Regional Recessions And Fiscal Policy

Regional economic divergences add to the complexity of recession dating. The fact that economic conditions vary across the country also complicates the policy response to recessions. The emphasis on automatic fiscal stabilisers in Modern Monetary Theory reflects this reality.

(This article is an unedited excerpt from my manuscript on recessions.)


Chart: Canada versus Alberta Unemployment Rate

The figure above demonstrates a recent example of diverging fortunes within the Canadian economy. The top panel shows the unemployment rate for 15- to 64-year old Canadians and for those living in the Province of Alberta. Until 2015, the Albertan unemployment rate moved in tandem with the Canada-wide rate, although at a lower level. However, the weakness in energy export prices after 2015 (bottom panel) hit the Albertan economy hard. (Albertan crude oil production is now dominated by the output of the tar sands, and those prices were notably weak versus globally traded oil prices due to the fact that there are only limited options for exporting the products.) The rise in the Albertan unemployment rate was comparable to that of 2008 crisis. Meanwhile, the Canadian unemployment rate only nudged higher.

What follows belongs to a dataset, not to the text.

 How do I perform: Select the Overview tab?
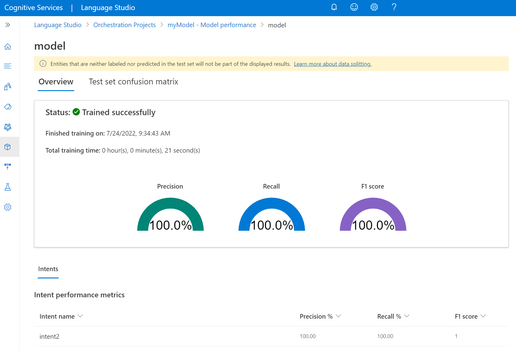pyautogui.click(x=56, y=82)
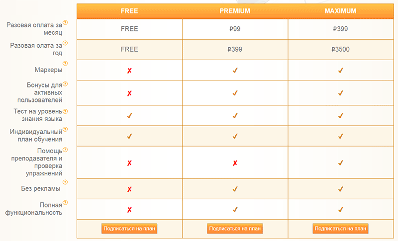Viewport: 398px width, 241px height.
Task: Click help icon next to Разовая олата за год
Action: coord(65,43)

If for someone based in Alberta, the fact that the national economy avoided recession could be viewed as a piece of trivia. Business plans are still going to be disrupted by lost jobs among customers.

Market analysts have tended to exaggerate the importance of commodities for the Canadian economy. If an analyst correctly predicted the fall in Canadian oil export prices, they could have easily predicted a recession in the Canadian economy. They would have been correct for the situation in Alberta, but it would have been a miss at the national level.

The existence of these divergences is one reason I am not particularly concerned about the details of recession-dating procedures. A national economy is the sum of regional economies. If national gross domestic product is on the verge of contraction, some regions are almost certainly undergoing economic contractions. (The only way that could be avoided is the low probability event that all regions have the exact same growth rate.) We need to ask why we are interested in determination of recession dates in the first place, as the side effects will likely be in evidence in some regions of the country.

If our concern is more financial crises, then these regional divergences are of less importance – putting aside the important exception of the euro zone. Generally, financial systems are largely national in scope, although the United States has a large regional banking system. Financial crises therefore tend to be national events, and there is a across-the-board tightening of credit conditions. (The Savings and Loan Crisis in the United States was somewhat regional in character.) The impact of the crisis dwarfs the discrepancies between the national regions.

(The euro area is more of a currency peg system than a true integrated economy. Financial systems are national, and financial crises can be contained within particular countries, as was the fate of the euro periphery after the Financial Crisis.)

Policy Implications

From a policy standpoint, regional divergences call into question the emphasis on aggregate demand management. The economic mainstream is fascinated by aggregated models, particularly those based on the notion of optimising agents. Interest rate policy is the preferred mode to deal with economic fluctuations, and interest rates are common across an entire currency bloc. To the extent that fiscal policy is accepted as a policy tool, it is thought of in terms of its effect on aggregate demand.
This stance fails when faced by regional divergences. The worst-case scenario is having some regions of the country contracting as a result of industrial weakness, while other regions are in the throes of a housing bubble. Interest rate cuts are unlikely to save a struggling industry – such as oil producers facing a collapse in the global oil price – while they will help a housing bubble inflate. (Housing markets will be discussed in greater length in {another chapter of the book}.)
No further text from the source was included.